The Environmental Protection Agency says public water systems must take action if levels of lead exceed 15 parts per billion in their supply.

That action level is slightly higher, 20 ppb, for lead found in water fountains, sinks or other individual fixtures in school buildings, according to state health officials.

The state health department wants public water systems to regularly collect samples from residential customers and treat the water when more than 10 percent of samples exceed the action level. They also must provide information to all consumers when the level of lead water system exceeds the action level for lead.

Water testing in schools is not a requirement of federal or state law although the Washington Department of Health has been trying for several years to put such a mandate in place.

A state law approved in 2009 requires schools to test drinking water for lead and for other environmental hazards such as mold.
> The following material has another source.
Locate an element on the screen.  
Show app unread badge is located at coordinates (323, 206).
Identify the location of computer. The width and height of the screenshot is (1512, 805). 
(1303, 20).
But lawmakers have never approved funding to implement the law.

“We would like schools to test water for lead,” said Lauren Jenks, director of the Office of Environmental Public Health Sciences. “Lead is a toxic chemical and doesn’t belong in the drinking water. Before we find it in our children’s bodies we want to find it in our water.”

Jenks didn’t know how much it would cost to carry out the law but said they are calibrating an amount ahead of next year’s budget debate.

“Safe drinking water is a foundational public health service we need to have in every community,” she said.